(Beginning of Provided information)

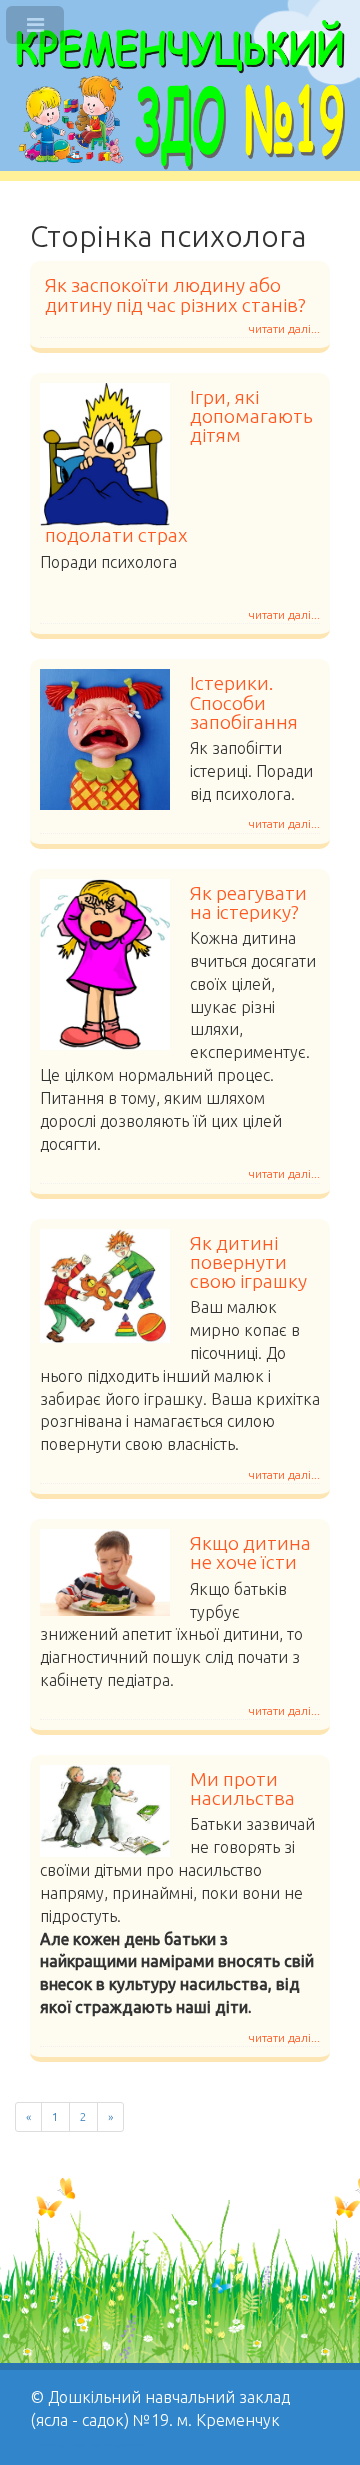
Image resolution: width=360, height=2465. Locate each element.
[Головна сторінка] (180, 95)
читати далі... (284, 328)
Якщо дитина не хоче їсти (250, 1552)
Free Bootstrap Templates (62, 2445)
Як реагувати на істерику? (248, 902)
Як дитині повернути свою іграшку (248, 1262)
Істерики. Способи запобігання (244, 702)
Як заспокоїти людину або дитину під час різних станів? (175, 294)
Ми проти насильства (242, 1788)
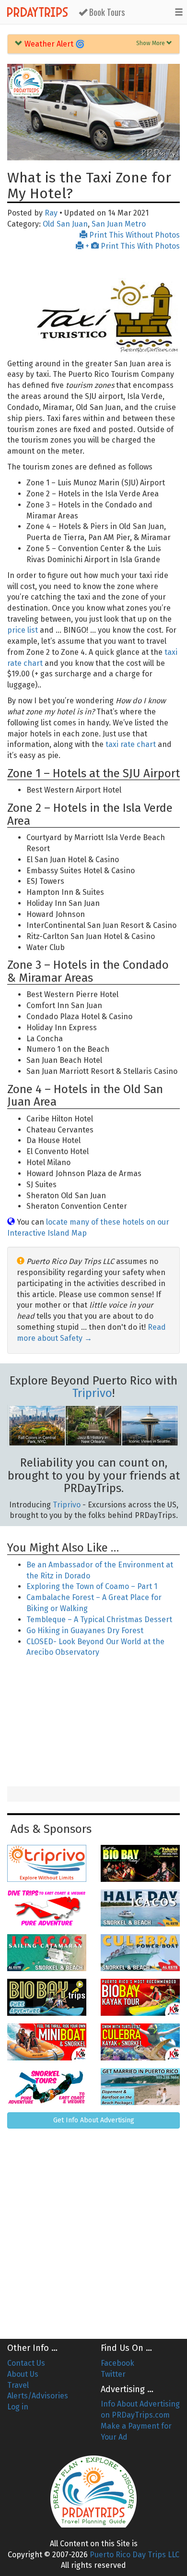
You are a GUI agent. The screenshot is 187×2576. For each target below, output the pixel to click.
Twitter (113, 2374)
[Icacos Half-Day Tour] (140, 1908)
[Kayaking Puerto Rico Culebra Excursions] (140, 2041)
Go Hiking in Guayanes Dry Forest (84, 1630)
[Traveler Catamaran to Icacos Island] (46, 1952)
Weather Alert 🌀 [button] (54, 43)
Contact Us (26, 2363)
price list (22, 630)
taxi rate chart (130, 744)
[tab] (93, 44)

(End of Provided information)

Give again, exactly as written above, each line from the one that has "Як дитині повернути свою іграшку (248, 1262)" to the one that has "Twitter (113, 2374)", both included; omit the pictures.

▶ [Answer to this task]:
Як дитині повернути свою іграшку (248, 1262)
Істерики. Способи запобігання (244, 702)
Як заспокоїти людину або дитину під час різних станів? (175, 294)
Ми проти насильства (242, 1788)
You are a GUI agent. The screenshot is 187×2576. For each target below, output the pixel to click.
Twitter (113, 2374)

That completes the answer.